D’ailleurs, plutôt que d’illisibilité, ne serait-il préférable de parler de dis-lisibilité ou bien d’alter-lisibilité ?

Quoi qu’il en soit, les ouvrages de Christian Prigent sont-ils vraiment plus difficiles à lire que ceux de FOG[1] ?

Michel Deguy lui-même peut-il (sur)vivre (à) l’expérience qu’est la lecture de Demain je meurs ?

Pourquoi l’écriture de Nathalie Quintane serait-elle plus inaccessible que celle de Sei Shônagon[2], située à environ 10 siècles et 10 000 km de distance du lectorat hexagonal ?

Avec quels arguments C. Prigent explique-t-il que, selon lui, toute œuvre devrait comporter une « dimension d’opacité qui a fait que cette œuvre s’est faite » ?

En quoi la réponse à la question précédente rejoint-elle partiellement les propos de Jean-Marie Gleize sur « l’inoculation » d’une « masse de temps compacte et obscure » dans ses livres ?

Chez ce dernier auteur, quelle est l’importance de la figure quasi muette de son père ?

Comment  N. Quintane envisage-t-elle le fait qu’un écrivain puisse « cartographier l’Empire » pour mieux lui résister[3] ?

 Si vous voulez connaître les réponses à ces questions (et beaucoup plus encore), lisez cet ouvrage issu d’un colloque franco-américain qui s’est tenu en 2008 sous la direction de Bénédicte Gorrillot et Alain Lescart.
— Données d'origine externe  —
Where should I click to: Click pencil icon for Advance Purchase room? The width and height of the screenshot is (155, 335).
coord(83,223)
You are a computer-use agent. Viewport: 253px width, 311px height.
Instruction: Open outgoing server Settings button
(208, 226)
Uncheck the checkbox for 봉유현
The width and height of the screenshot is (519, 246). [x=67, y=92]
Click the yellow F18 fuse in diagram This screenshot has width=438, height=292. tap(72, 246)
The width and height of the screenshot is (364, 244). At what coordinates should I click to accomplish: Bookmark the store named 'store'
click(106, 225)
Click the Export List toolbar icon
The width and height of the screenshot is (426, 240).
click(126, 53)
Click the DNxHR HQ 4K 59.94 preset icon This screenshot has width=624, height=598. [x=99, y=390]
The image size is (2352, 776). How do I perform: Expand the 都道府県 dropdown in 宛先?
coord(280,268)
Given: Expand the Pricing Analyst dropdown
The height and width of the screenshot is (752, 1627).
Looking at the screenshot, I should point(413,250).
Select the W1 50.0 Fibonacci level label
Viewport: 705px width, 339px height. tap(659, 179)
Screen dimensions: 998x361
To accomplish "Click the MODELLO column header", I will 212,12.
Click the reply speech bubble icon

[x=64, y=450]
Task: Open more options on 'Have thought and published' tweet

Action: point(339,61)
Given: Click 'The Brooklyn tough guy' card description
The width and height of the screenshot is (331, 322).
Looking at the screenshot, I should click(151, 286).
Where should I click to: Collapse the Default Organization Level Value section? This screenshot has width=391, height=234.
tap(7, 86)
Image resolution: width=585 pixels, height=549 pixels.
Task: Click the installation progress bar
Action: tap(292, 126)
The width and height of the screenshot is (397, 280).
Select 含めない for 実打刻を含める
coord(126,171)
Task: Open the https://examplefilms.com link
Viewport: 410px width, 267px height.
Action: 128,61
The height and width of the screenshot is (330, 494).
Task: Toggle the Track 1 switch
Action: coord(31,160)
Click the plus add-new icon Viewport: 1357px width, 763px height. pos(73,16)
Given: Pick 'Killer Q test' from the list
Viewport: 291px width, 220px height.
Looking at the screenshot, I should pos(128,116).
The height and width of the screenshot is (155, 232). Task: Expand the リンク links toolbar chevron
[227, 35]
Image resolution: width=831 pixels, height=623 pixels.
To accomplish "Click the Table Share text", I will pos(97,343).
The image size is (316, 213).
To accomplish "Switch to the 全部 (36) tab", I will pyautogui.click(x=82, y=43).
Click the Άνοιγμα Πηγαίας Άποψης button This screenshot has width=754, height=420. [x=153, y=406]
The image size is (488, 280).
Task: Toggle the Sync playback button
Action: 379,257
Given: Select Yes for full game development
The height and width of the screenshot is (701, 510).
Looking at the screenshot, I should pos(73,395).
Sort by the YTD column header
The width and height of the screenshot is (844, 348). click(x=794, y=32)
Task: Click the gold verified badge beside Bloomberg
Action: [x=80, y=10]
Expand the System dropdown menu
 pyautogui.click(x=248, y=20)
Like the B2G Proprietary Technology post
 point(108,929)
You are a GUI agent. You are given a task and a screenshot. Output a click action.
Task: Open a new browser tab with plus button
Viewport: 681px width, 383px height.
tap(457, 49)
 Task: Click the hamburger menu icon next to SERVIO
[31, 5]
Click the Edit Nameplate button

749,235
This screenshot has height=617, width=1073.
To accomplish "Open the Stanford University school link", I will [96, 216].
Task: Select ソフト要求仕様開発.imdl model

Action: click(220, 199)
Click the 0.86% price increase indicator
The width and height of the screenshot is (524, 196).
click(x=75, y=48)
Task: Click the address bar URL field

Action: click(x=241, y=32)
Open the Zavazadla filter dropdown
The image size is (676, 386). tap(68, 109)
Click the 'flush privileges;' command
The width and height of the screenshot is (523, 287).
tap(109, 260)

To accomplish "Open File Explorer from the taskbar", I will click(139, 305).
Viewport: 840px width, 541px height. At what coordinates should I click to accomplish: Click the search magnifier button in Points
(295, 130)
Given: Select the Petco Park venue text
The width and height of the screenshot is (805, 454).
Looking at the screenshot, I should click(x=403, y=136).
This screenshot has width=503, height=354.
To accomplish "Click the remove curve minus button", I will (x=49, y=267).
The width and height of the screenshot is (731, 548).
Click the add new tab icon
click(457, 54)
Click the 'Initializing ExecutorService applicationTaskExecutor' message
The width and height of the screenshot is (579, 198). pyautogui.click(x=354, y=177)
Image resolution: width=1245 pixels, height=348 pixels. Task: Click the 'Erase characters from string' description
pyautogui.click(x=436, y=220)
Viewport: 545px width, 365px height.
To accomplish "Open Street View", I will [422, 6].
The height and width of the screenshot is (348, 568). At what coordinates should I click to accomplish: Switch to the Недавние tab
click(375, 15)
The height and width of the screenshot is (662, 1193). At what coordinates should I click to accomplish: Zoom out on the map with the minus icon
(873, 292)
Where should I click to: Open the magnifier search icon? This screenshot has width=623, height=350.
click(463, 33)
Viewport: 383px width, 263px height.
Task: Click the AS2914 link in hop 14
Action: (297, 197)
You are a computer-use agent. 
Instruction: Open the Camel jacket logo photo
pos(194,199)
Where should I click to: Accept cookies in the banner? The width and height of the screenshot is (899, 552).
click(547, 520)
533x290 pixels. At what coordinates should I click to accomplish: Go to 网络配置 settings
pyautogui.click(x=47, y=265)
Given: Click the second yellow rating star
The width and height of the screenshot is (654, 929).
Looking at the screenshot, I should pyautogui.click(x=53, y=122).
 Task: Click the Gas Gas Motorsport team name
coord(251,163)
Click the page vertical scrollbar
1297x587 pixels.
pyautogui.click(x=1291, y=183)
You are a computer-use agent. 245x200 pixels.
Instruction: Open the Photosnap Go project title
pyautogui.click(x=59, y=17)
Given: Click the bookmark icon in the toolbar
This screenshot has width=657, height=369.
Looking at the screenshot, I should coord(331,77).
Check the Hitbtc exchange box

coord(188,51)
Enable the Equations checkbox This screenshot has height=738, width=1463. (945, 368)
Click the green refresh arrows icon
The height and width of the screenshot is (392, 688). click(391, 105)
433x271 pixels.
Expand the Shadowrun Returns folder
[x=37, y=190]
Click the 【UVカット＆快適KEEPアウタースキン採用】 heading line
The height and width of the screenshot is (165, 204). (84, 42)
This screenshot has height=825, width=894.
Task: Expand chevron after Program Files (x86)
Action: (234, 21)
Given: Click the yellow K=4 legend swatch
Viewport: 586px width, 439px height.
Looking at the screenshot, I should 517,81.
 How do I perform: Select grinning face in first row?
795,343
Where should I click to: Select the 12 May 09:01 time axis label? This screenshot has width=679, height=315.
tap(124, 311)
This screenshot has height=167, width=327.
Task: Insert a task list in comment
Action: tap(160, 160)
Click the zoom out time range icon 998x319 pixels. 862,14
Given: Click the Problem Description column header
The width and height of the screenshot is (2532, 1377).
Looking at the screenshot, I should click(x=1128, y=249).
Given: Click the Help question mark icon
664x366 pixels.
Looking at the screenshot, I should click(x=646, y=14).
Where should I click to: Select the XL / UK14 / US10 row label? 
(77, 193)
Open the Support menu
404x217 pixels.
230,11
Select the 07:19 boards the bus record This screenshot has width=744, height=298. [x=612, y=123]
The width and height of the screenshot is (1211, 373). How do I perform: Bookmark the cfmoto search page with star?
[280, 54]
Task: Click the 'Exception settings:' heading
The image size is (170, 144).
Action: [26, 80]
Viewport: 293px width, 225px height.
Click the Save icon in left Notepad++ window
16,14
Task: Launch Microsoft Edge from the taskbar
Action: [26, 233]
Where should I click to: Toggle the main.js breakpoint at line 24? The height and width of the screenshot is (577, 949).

Les entretiens avec et entre les quatre écrivains invités (cités ci-dessus), menés sans complaisance ni langue de bois, donnent souvent matière à penser et les articles universitaires échappent aux jargons qui ne feraient que tourner autour du pot textuel – en plus de ceux consacrés aux auteurs susnommés, d’autres s’attaquent aux écritures d’André Du Bouchet, Dominique Fourcade (première manière, très marquée par Char, et deuxième, qui s’en est heureusement éloignée), Jude Stéfan (dont est ici soulignée, entre autres choses, la veine tragi-comique, ce qui n’est pas si fréquent), Pierre Alferi, Emmanuel Hocquard, Jean-Michel Espitallier et Julien Blaine.

 À travers les réponses apportées par les auteurs et l’étude attentive de leurs textes, les différents intervenants cherchent donc longuement dans quel fruit pourrait bien se loger le ver de la dite illisibilité (celui du texte lui-même ou l’oeil du lecteur confronté à du nouveau ; celui du monde conçu comme Réel qui s’oppose aveuglément aux mots ou celui des stéréotypes langagiers divers auxquels il faut sans cesse tenter de s’arracher ; etc.) et quelle méthode chacun des écrivains évoqués a choisi de lui appliquer : lutter contre son travail de sape en essayant éventuellement de le masquer ou, au contraire, ne pas hésiter à montrer les trous que fait l’animal dans la langue, voire à les élargir au risque d’en arriver à une négativité qui se mordrait la queue. On ressort indéniablement de cette lecture avec les idées plus claires, ce qui n’est pas rien sur un tel sujet, évidemment crucial pour tous ceux qui s’intéressent à ce que N. Quintane ne tient « pas plus que ça » à désigner par le mot poésie – et on ne peut que la comprendre, étant donné le nombre élevé de malentendus à ce propos.



[1] À ceux qui auraient réussi à lui échapper malgré son omniprésence médiatique : FOG = Franz-Olivier Giesbert – pour ma part, je n’ai jamais pu lire au-delà des 2 premières pages de l’un de ses innombrables romans.

[2] Dont N. Quintane se réclame : « Dans un pays où tout le monde rêve d’être Proust ou Antonin Artaud, quel écrivain voudrait se placer dans la continuité d’une pute médiévale même pas française ? »

[3] Citant à ce sujet les exemples des Poésies de Ducasse et d’Un ABC de la barbarie de Jacques-Henri Michot.